*WHAT TO WORK ON*.
Give the lines again, starting at the line containing "Court Decisions (191, 528)" and ending at the line containing "Shortcode (583, 84)", with "Jobs" changed to "Careers" and nothing else altered. Leave the pictures out.

*ENTRIES SHOWN*.
## start

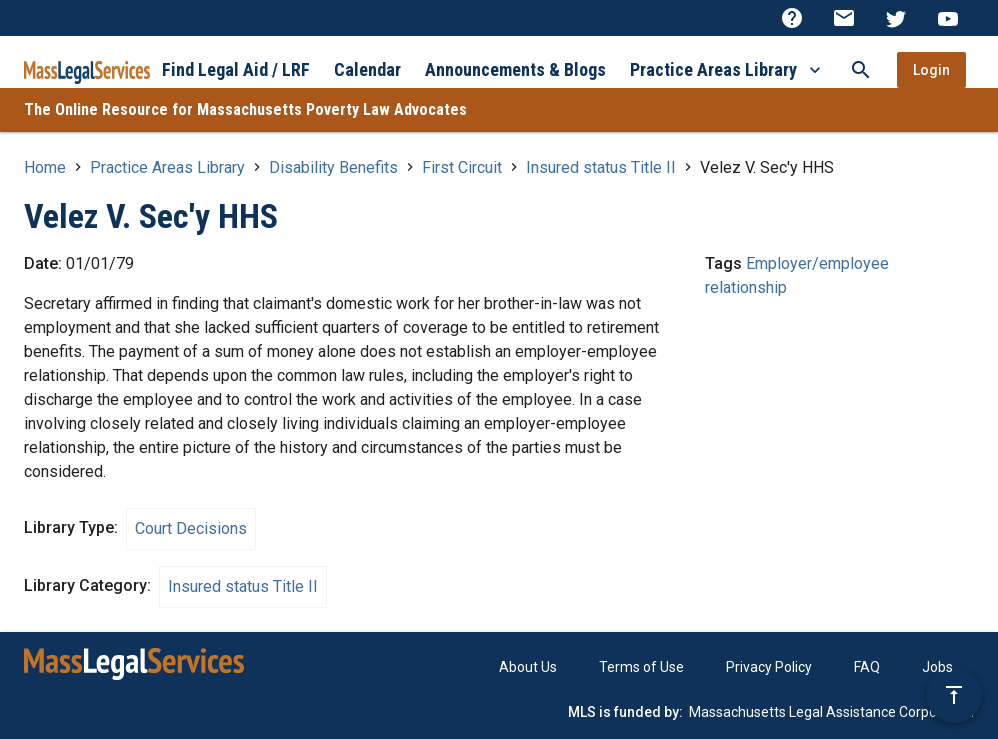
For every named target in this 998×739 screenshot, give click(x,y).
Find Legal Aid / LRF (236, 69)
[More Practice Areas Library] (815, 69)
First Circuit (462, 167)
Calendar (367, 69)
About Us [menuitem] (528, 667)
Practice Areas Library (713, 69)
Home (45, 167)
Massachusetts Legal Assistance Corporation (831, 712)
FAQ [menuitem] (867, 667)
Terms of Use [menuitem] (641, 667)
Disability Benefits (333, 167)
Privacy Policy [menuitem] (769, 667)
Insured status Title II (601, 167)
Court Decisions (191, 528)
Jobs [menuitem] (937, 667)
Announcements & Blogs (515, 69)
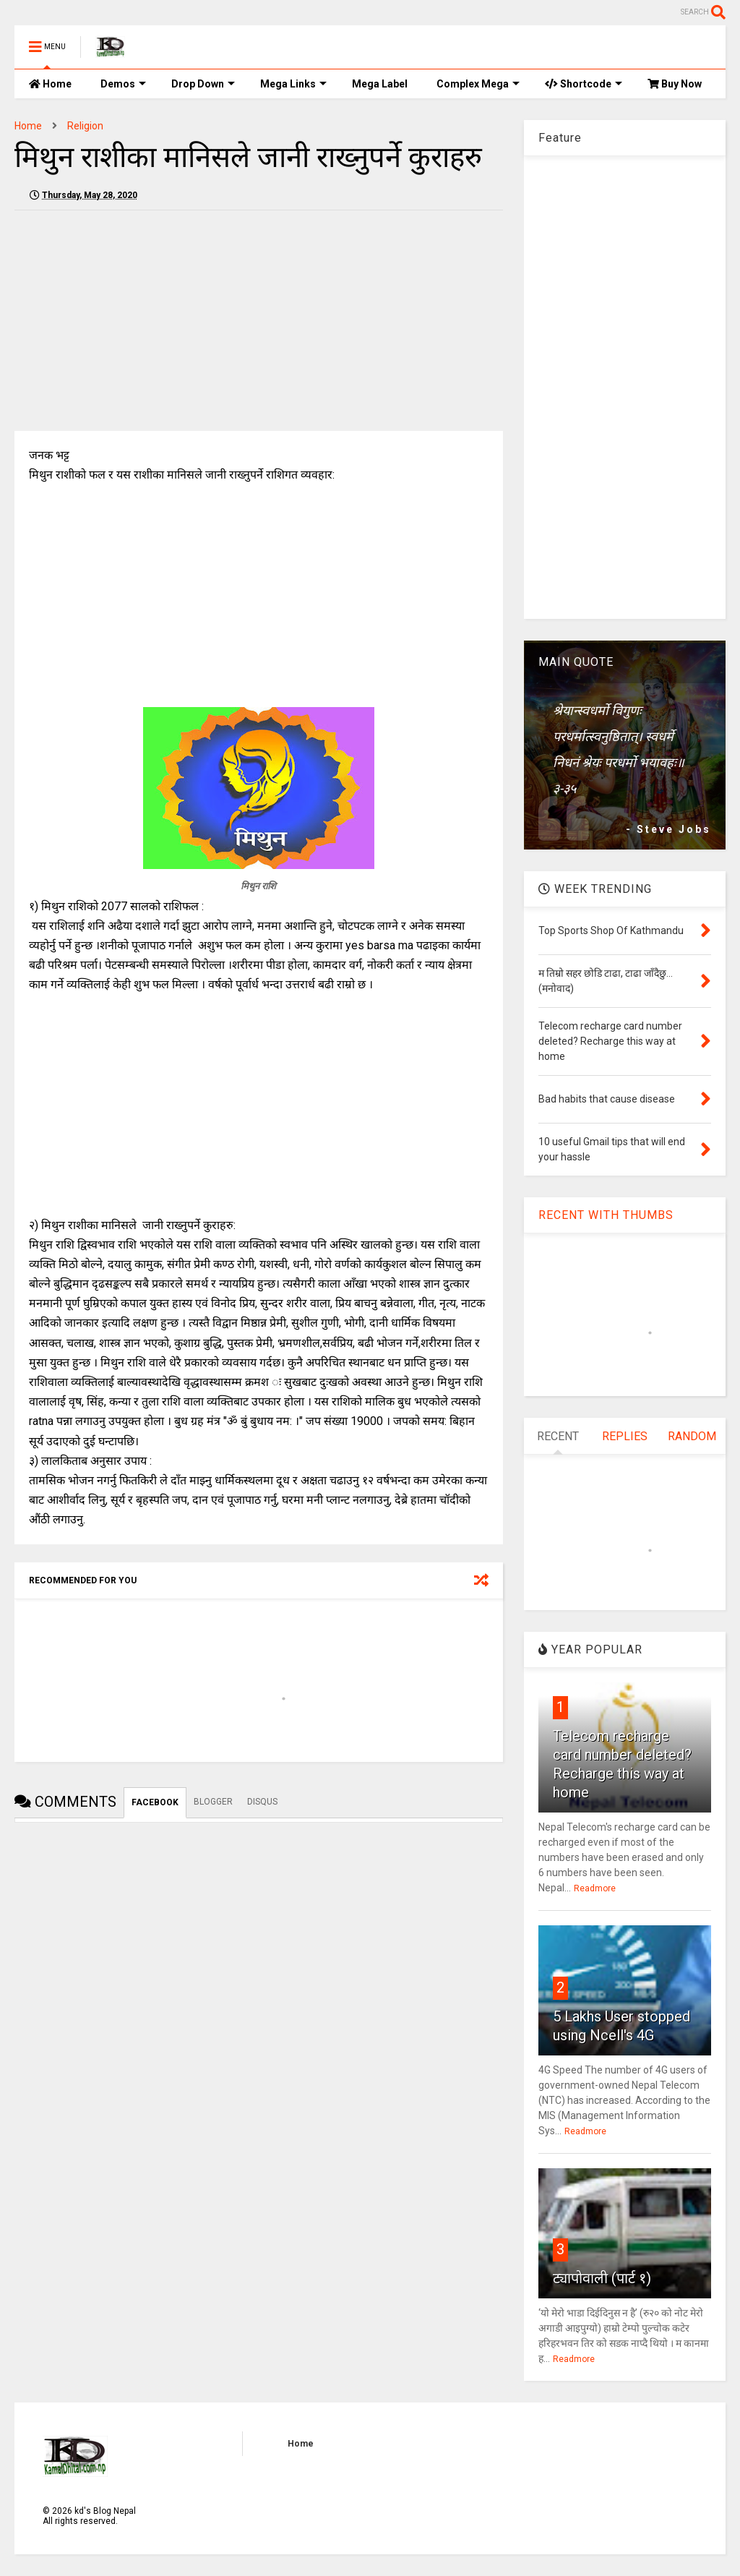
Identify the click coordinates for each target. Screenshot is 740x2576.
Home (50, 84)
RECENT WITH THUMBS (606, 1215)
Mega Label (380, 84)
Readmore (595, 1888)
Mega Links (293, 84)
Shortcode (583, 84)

## end
## start

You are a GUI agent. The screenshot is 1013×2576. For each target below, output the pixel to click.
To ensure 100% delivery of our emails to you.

## end

*THE RESULT*.
Court Decisions (191, 528)
Careers [menuitem] (937, 667)
Announcements & Blogs (515, 69)
Identify the click coordinates for each target. Screenshot is 740x2576.
Home (50, 84)
RECENT WITH THUMBS (606, 1215)
Mega Label (380, 84)
Readmore (595, 1888)
Mega Links (293, 84)
Shortcode (583, 84)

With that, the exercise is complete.